If I create two sets of synthetic data, 100,000 values in each, one with a normal distribution and one with a log-normal distribution, this is what the relative frequencies of the 1st digit of those vote totals looks like:

Fig. 3. 1st-digit analysis of a normal frequency distribution versus a long-normal distribution (Benford’s Law).

The results for a normal distribution move around quite a lot, depending upon the assumed mean and standard deviation of that distribution.

I believe that what is going on in the Florida precinct data is simply a combination of normal and log-normal distributions of the vote totals. So, for a variety of reasons, the vote totals do not follow a log-normal distribution and so cannot be interpreted with Benford’s Law-type analyses.
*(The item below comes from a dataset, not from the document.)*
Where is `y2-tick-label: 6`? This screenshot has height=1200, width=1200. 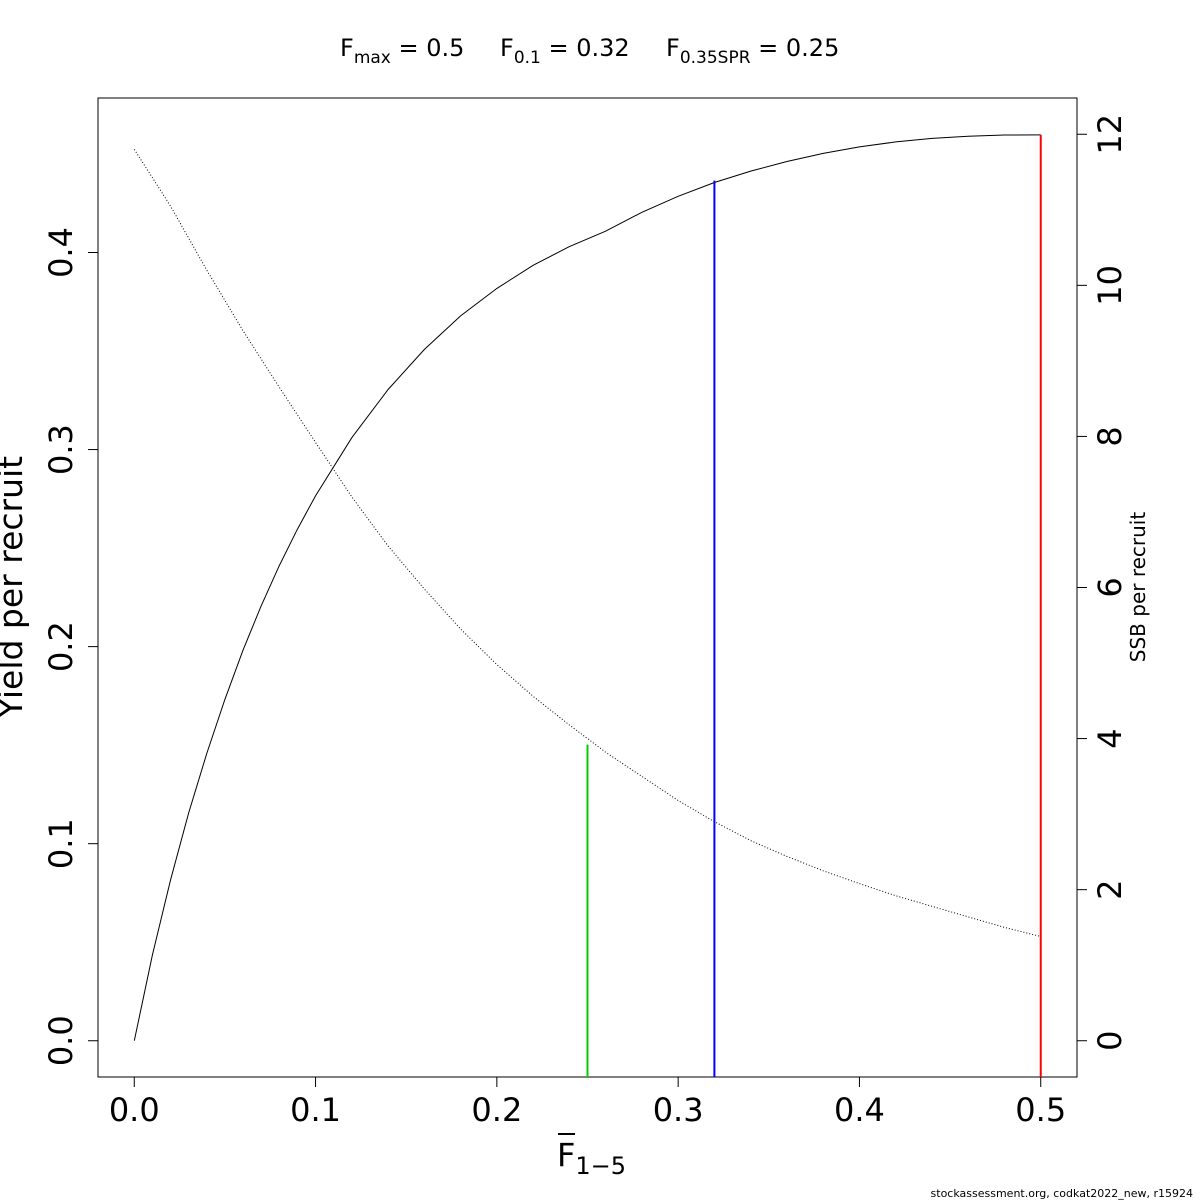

One can easily imagine other reasons for the frequency distribution of precinct-level votes to depart from log-normal.

What one would need is convincing evidence of that the frequency distribution should look like in the absence of fraud. But I don’t see how that is possible, unless one candidate’s vote distribution is extremely skewed relative to another candidate’s vote totals, or compared to primary voting totals.

And this is what happened in Milwaukee (and other cities) in the most recent elections: The Benford Law analysis suggested very different frequency distributions for Trump than for Biden.

I would think it is more useful to just look at the raw precinct-level vote distributions (e.g. like Fig. 2) rather than a Benford analysis of those data. The Benford analysis technique suggests some sort of magical, universal relationship, but it is simply the result of a log-normal distribution of the data. Any departure from the Benford percentages is simply a reflection of the underlying frequency distribution departing from log-normal, and not necessarily indicative of fraud.